Tuesday, July 19, 2016

All too well

Why do people do what they do? Or maybe, why do I do what only silly little girls would do? Here I am everyday trying to make myself forget, and yet here I also am, reading back the journal from the very year I want to erase from my mind. Stupid, stupid.

And yet I am really taken in. I don't mean to be cliche but the entries showed me proof I've changed over the years. Even my writing, although that's in a negative way because my 2014 entries were really, really good. In terms of language. No joke. I don't mean to be praising myself.

These entries were the very moments when I came up with the Type metaphors, when I found a flower, a bird and a river, and a flame in myself. I think it's really beautiful, but I am the only one who will ever get it.

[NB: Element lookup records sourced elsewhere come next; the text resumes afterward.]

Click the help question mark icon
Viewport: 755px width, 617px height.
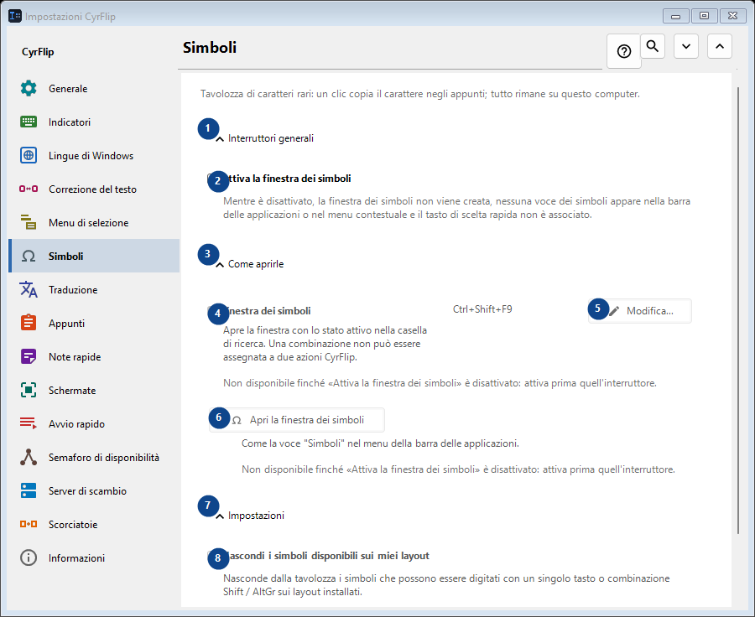[623, 51]
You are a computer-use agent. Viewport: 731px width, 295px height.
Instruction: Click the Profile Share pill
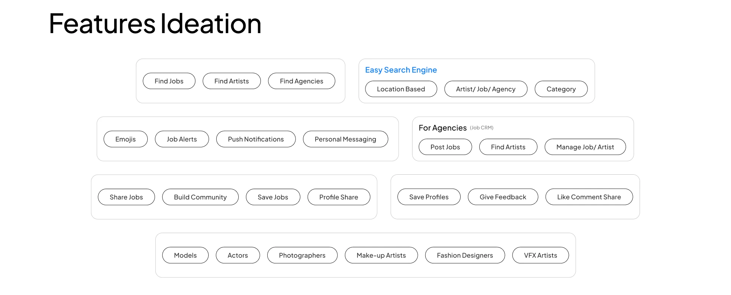[339, 197]
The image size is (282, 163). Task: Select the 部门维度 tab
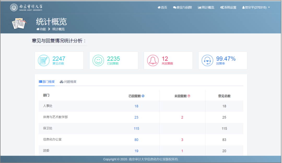coord(47,82)
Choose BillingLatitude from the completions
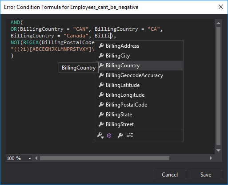The height and width of the screenshot is (185, 228). (139, 85)
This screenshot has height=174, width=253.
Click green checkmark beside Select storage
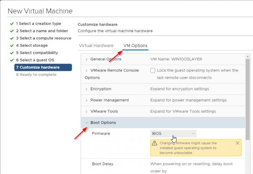pos(12,46)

Maybe I don't regret his leaving me. But I wish the year would have stopped at July. It was perfect (with all its flaws) til August, when my brother got married and when I went out with those people and when I fell prey to the haunting of a Ghost.

If only I hadn't went. If only I'd reached out to the flower and the wind at Jurong Point. If only I'd stayed with the river. If only, if only, if only.

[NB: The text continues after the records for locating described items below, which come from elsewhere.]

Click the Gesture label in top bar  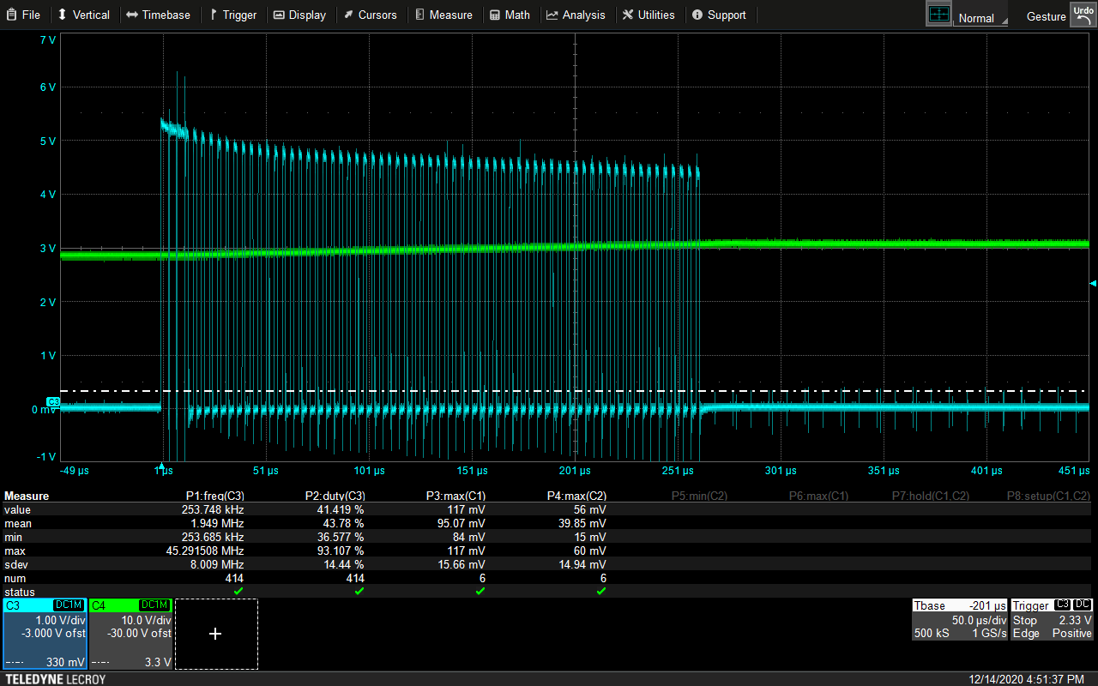(1046, 16)
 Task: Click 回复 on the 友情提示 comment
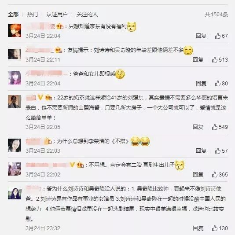[198, 60]
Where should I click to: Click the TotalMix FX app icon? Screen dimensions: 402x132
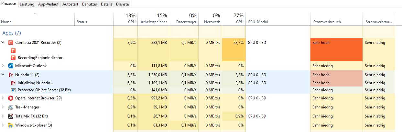(x=11, y=116)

But the reality is: If only I'd known how to say no.

Just one word could have saved my life the year.

The diary entries never mentioned anything about what happened the later half of the year, but I do remember. I'm glad I didn't write about any of it, because it would have been tougher. I loved that year from March to July, with all its screw-ups and fuck-ups. I just wish it hadn't gone beyond August.

I think smells carry memories stronger than any other senses, and I could never forget the scent from September 2014. And it doesn't help that it's still a popular cologne and I smell it quite frequently in public places.

It's still quite a struggle to get over that year, to forget everyone I met or got close to then. It's so easy to leave friendships, but it's so hard to get them out of my head. The way H, E, and M were talking about Running Man and Z and I had no idea. Eating chocolate waffles with SY and F while waiting to catch A's performance. The way A and F gave me that little push to see L at the library. These were pleasant memories and they're still so difficult to think of.

I think April to June were the most peaceful and I wish it'd stopped there. But what's the point of a wish if it's already happened and there was nothing to stop it with anyway?

You know how they say you'll regret the things you didn't do more than the things you did? It's a lie. Remembering the things you did do would be so... much... more... painful.